引当金繰入れ費用には法人税が掛かる→一時差異の発生 まず、そもそも法人税というのは課税所得に税率を掛けることで税額を算出するものです。 そして課税所得とは益金から損金を引いたものになるわけですが、これが企業会計上の利益と若干不一致なのです。 すなわち、会計上は利益(費用)だが税務上は益金(損金)ではない、あるいはその逆というケースが結構あるのです。
退職給付引当金繰入費用もこれに該当する事例でして、引当金を積んだときには税務上は損金に算入できません。言い換えれば、引当金相当額にも法人税が掛かってしまいます。 その代わり、退職給付を実際に現金で支払ったときには、その支払額が損金になります。このときは、会計上は引当金の取り崩しが起こるだけですから費用は発生していません。 つまり、引当金を積んだ年は会計上の利益に比して多めの税金を納め、取り崩して支給した年には会計上の利益に比して少なめの税金しか納めない、ということになります。 要するに一種の期ずれが起こるわけで、これを一時差異といいます。
なんでこんな事が起こるのか、というと、恐らくは「公平な課税のためには、現金以外の損益をやすやすとは認められない」ということでしょうか。 会計の思想は、適正な期間損益の計算を目的としていますから、今期従業員が働いた事に対応する費用や今期利率が動いたことによる必要準備額の増減は今期の費用に反映させたい。そのための技術が引当金です。

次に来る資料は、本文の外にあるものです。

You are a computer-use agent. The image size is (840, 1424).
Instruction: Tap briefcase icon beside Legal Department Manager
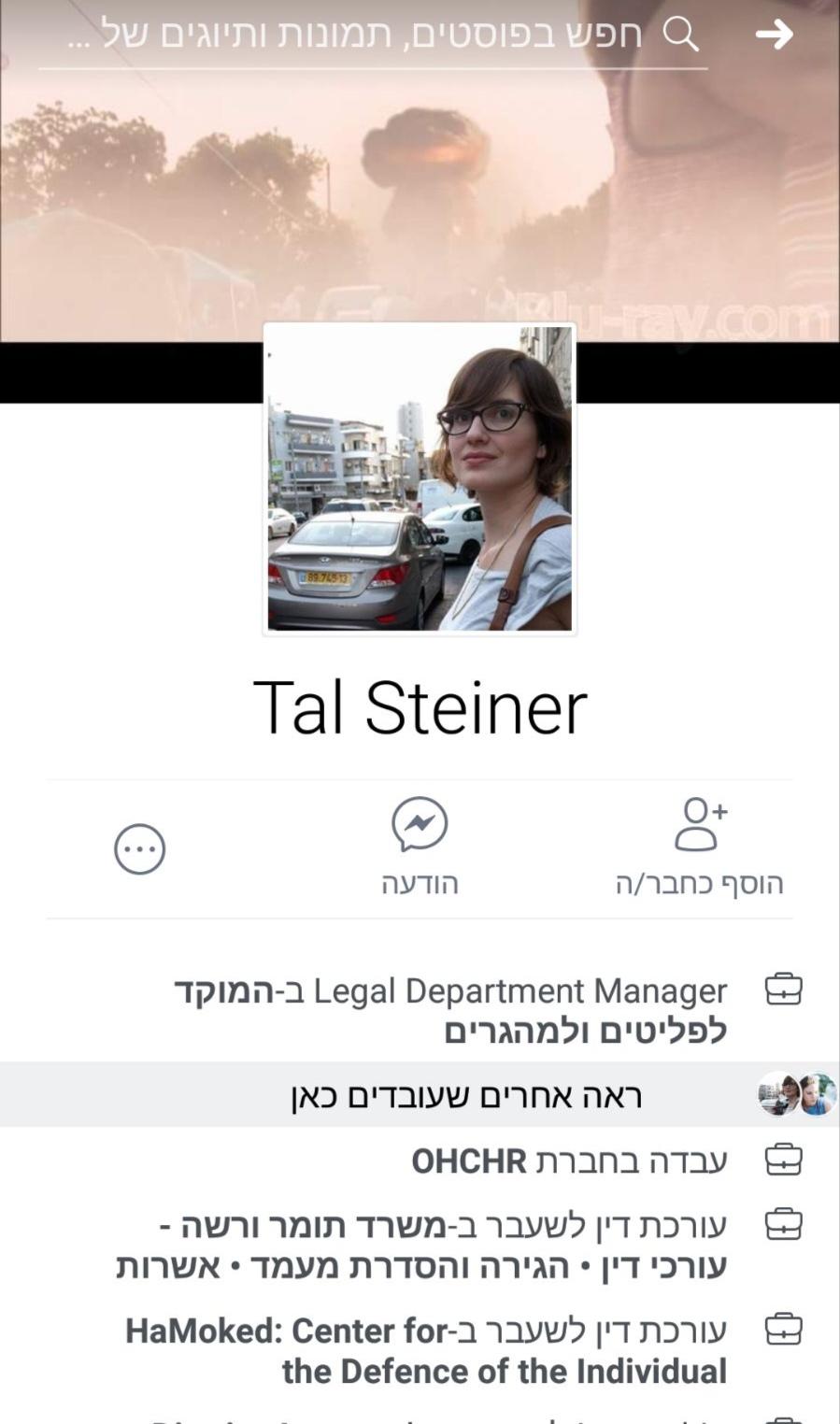[784, 989]
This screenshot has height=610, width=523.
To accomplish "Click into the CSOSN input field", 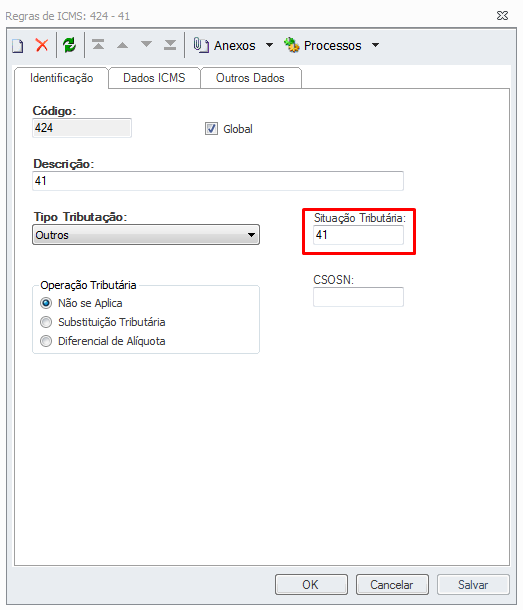I will 358,297.
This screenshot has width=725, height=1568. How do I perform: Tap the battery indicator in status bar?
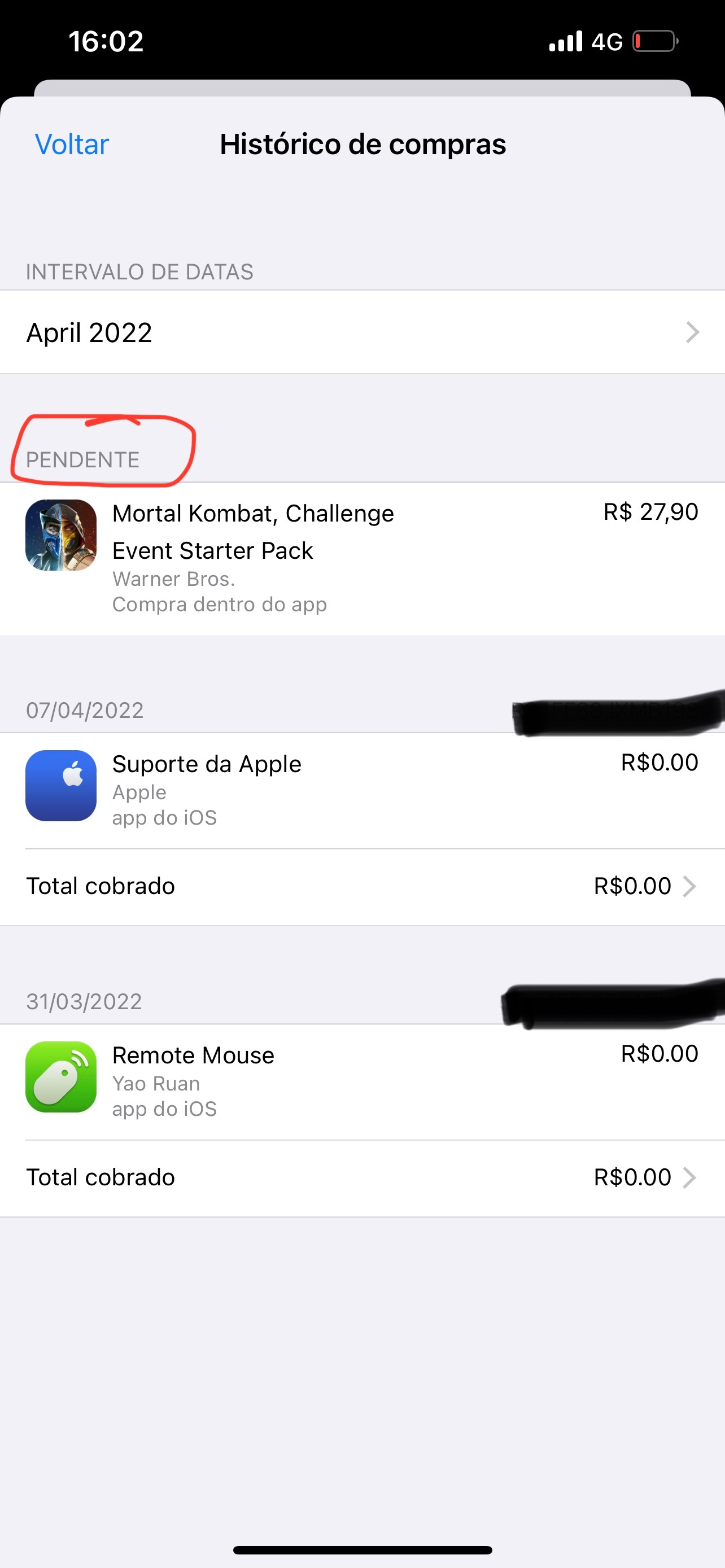point(655,41)
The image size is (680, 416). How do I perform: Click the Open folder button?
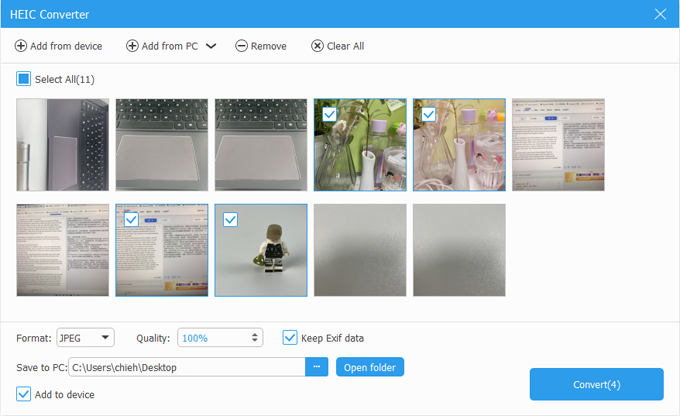369,367
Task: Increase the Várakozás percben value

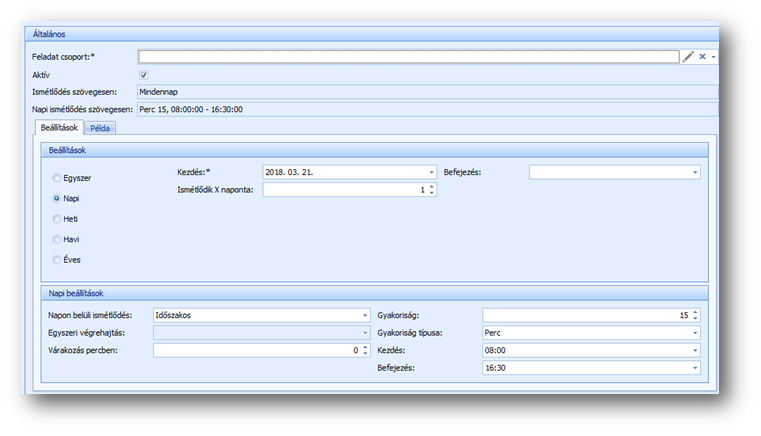Action: 364,347
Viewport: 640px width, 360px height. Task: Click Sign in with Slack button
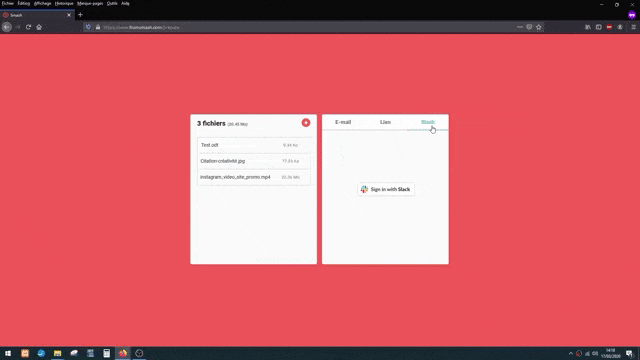click(x=386, y=189)
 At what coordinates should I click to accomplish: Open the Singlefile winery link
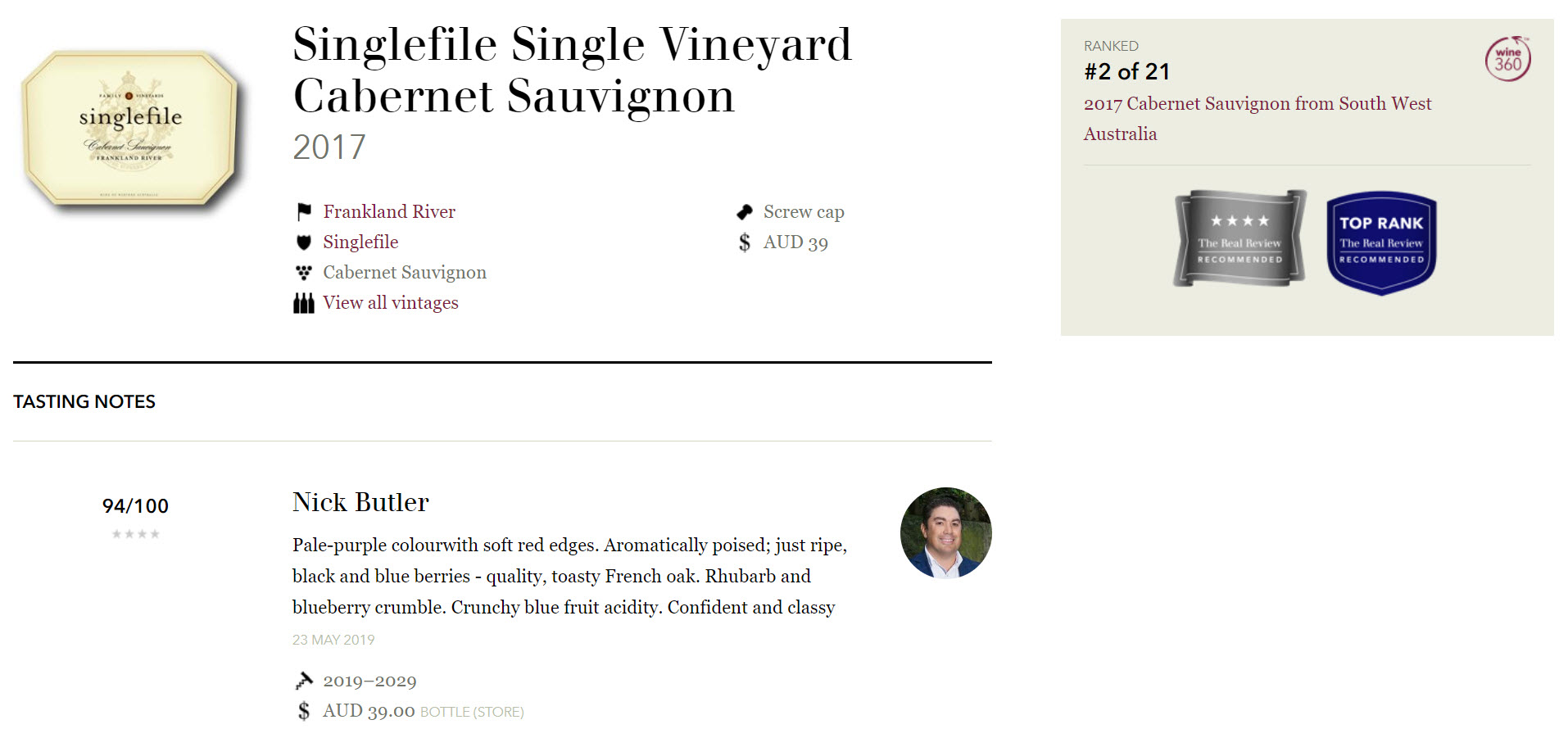[360, 242]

一方で税金を取る側の発想としては、引当金ほど信用ならないものはないわけです。 従業員がいつまで働いて、いつ幾らの退職給付の支払いが発生して、そのときまでの利回りが何パーセントで…なんていうのは全部見積もりでしかないわけですから、会社側が好き勝手にいじろうと思えばいじれてしまう。 これほど利益調整に便利なものもないわけで、そんなものをそのまま税務上の損金に認めていたら適正な課税などおぼつきません。(本業の利益が多いときにばかりたくさん引当金を計上されていたら税金が取れなくなります) そこで、現金の支出があったときにのみ損金算入を認めることにする。こうなれば金額が客観的に明らかですからむやみにいじる余地はなく、適正な課税になるといえます。 おそらくこうした思想によるものだと思います。
一時差異は前払いだから費用からは差し引けるはずだが さて、こうして発生した一時差異というのはあくまで一時的なもので、将来解消されるものです。 すなわち、実際に退職給付を支給したときに、その分だけ税金が減るはずです。 従ってこれは税金の前払いということができます。 「将来の便益が流入するもの」を会計学上では資産といいますが、まさに税金の減少という便益が将来発生しますので、これは資産の定義に立派に当てはまることになります。これを繰延税金資産といいます。 従って、退職給付引当金繰入費用に相当する税額部分は、一旦「法人税」として費用計上されるものの、「繰延税金資産」という資産勘定に振り替えられる。そのために「法人税」(費用)は減少するため、結局は会計上の当期損益のうち引当金繰入が幾らであろうが関係ない(会計上の利益に税率を掛けた税額と一致する)ことになるはずです。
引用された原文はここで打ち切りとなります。